**Challenge**
Copy the lines of data from the one holding "トイレカバー (122, 1565)" through the one holding "Privacy Policy (84, 929)", both included, character for character and nothing else.

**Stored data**
★ ★ ★ ★ ★ ★ ★

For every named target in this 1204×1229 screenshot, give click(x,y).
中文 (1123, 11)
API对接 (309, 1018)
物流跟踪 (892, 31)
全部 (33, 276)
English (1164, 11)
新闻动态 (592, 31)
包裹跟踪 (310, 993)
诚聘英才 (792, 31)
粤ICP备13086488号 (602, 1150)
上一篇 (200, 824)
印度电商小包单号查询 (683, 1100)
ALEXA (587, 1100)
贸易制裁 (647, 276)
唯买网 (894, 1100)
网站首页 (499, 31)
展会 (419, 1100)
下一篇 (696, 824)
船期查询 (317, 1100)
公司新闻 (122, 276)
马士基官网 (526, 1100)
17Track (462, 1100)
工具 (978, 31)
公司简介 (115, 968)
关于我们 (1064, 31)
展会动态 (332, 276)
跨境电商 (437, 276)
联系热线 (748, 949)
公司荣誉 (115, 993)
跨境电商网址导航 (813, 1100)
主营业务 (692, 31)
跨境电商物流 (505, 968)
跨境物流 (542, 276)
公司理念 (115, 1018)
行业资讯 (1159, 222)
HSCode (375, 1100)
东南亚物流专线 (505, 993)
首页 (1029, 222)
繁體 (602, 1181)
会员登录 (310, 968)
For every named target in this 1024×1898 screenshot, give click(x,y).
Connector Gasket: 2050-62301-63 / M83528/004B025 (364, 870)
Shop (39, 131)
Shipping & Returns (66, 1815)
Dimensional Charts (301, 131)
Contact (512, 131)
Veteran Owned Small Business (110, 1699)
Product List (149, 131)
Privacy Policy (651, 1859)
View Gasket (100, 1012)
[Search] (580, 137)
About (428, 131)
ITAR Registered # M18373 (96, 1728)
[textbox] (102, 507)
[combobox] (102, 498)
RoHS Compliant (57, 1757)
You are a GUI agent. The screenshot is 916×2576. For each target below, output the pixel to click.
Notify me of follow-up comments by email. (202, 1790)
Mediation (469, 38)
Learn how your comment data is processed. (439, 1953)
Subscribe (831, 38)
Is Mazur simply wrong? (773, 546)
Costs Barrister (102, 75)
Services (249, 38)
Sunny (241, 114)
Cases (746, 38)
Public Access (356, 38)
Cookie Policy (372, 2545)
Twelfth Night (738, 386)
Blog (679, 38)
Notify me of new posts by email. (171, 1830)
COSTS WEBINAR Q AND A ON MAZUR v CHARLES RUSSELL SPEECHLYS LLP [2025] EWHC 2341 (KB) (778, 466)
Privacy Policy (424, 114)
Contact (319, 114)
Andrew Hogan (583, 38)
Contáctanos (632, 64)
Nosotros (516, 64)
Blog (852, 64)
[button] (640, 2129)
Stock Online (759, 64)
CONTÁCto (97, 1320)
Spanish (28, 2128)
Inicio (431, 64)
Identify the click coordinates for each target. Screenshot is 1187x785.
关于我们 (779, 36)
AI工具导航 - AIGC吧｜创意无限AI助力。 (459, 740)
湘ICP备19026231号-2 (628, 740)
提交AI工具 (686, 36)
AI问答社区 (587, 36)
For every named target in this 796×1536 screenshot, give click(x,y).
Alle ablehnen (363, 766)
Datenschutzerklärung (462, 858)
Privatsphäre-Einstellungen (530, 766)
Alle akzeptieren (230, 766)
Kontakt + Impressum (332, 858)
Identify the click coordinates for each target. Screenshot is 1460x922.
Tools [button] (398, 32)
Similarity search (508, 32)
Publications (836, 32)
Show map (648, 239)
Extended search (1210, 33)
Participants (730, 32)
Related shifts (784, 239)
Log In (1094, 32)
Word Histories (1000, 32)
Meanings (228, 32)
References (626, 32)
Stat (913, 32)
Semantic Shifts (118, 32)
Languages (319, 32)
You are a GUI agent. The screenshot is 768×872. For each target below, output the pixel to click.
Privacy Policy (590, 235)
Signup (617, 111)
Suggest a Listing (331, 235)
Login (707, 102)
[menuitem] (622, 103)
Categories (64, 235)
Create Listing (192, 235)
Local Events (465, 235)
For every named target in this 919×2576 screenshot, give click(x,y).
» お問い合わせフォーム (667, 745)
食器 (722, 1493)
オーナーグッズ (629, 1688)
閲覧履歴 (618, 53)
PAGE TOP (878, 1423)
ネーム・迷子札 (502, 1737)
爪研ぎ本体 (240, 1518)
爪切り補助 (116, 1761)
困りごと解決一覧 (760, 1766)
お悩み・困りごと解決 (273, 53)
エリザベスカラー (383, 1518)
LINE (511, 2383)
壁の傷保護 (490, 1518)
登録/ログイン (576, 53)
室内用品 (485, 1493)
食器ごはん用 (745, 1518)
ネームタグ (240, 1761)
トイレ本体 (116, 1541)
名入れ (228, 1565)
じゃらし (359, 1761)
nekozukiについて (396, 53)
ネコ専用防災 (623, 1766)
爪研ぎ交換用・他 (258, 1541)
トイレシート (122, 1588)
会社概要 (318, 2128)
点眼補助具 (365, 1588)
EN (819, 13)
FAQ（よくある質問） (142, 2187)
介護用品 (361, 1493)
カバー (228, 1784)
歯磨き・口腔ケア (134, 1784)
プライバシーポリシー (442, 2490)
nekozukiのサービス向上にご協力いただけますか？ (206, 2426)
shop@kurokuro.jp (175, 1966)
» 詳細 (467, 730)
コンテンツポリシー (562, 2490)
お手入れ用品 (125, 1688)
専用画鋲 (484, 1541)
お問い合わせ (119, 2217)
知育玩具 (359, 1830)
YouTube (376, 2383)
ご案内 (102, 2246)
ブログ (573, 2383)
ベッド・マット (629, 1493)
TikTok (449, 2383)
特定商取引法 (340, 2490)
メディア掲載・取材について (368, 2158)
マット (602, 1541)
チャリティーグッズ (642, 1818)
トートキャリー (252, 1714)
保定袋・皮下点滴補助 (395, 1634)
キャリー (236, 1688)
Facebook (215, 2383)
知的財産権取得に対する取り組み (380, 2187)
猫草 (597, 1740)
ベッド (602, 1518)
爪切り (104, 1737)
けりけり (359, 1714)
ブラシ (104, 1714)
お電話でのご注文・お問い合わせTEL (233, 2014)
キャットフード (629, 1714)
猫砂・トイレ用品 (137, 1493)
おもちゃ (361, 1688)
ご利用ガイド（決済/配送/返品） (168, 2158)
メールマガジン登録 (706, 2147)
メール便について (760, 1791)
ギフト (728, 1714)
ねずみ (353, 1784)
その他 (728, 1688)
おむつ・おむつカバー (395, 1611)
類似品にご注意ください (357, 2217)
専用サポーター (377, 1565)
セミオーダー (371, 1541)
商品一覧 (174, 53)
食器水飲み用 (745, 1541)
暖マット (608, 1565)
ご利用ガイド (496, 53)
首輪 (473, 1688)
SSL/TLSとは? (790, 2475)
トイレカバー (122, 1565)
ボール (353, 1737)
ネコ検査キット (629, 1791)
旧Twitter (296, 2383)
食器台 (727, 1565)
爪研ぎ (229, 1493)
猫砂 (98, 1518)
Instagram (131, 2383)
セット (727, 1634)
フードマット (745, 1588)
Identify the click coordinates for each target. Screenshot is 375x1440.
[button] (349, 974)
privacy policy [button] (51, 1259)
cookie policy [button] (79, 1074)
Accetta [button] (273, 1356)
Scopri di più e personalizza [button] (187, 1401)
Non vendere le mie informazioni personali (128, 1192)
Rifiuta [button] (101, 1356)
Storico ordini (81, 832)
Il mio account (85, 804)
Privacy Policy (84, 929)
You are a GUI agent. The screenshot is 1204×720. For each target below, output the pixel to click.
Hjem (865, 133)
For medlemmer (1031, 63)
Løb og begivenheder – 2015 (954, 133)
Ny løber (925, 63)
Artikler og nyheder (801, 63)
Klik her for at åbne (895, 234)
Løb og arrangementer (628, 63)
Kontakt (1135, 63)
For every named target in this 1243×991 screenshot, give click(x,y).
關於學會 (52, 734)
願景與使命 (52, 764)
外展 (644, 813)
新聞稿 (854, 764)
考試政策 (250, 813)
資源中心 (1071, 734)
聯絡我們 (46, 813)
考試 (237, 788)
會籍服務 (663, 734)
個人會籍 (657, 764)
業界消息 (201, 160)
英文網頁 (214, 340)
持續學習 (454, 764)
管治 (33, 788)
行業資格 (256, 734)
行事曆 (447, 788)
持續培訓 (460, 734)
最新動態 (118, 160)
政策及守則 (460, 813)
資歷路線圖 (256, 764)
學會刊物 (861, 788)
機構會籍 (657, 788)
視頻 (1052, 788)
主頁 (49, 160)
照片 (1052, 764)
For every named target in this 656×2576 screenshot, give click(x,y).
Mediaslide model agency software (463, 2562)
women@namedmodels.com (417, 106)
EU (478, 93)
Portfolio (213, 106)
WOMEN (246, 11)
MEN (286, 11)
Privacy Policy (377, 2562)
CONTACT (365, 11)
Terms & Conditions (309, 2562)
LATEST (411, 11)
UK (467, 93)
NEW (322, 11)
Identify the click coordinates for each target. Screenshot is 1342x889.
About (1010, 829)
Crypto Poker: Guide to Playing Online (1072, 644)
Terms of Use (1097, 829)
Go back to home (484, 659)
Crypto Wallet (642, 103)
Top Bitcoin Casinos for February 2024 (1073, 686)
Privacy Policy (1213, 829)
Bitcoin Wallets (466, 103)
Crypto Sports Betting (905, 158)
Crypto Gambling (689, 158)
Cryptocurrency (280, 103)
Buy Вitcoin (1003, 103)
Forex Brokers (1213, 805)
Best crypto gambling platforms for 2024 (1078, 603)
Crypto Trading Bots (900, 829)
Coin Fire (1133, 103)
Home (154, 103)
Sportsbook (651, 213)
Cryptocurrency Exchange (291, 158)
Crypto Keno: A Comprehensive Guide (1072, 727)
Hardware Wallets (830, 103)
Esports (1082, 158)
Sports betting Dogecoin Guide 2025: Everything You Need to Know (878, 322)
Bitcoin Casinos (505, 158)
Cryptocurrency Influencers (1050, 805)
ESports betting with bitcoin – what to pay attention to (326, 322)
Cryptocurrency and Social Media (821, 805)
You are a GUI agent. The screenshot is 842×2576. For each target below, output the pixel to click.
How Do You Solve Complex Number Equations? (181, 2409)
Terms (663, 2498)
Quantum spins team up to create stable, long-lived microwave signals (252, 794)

★ ★ ★ ★ ★ ★ ★

**Reply**
トイレカバー (122, 1565)
ボール (353, 1737)
ネコ検査キット (629, 1791)
旧Twitter (296, 2383)
食器台 (727, 1565)
爪研ぎ (229, 1493)
猫砂 (98, 1518)
Instagram (131, 2383)
セット (727, 1634)
フードマット (745, 1588)
Identify the click coordinates for each target. Screenshot is 375x1440.
[button] (349, 974)
privacy policy [button] (51, 1259)
cookie policy [button] (79, 1074)
Accetta [button] (273, 1356)
Scopri di più e personalizza [button] (187, 1401)
Non vendere le mie informazioni personali (128, 1192)
Rifiuta [button] (101, 1356)
Storico ordini (81, 832)
Il mio account (85, 804)
Privacy Policy (84, 929)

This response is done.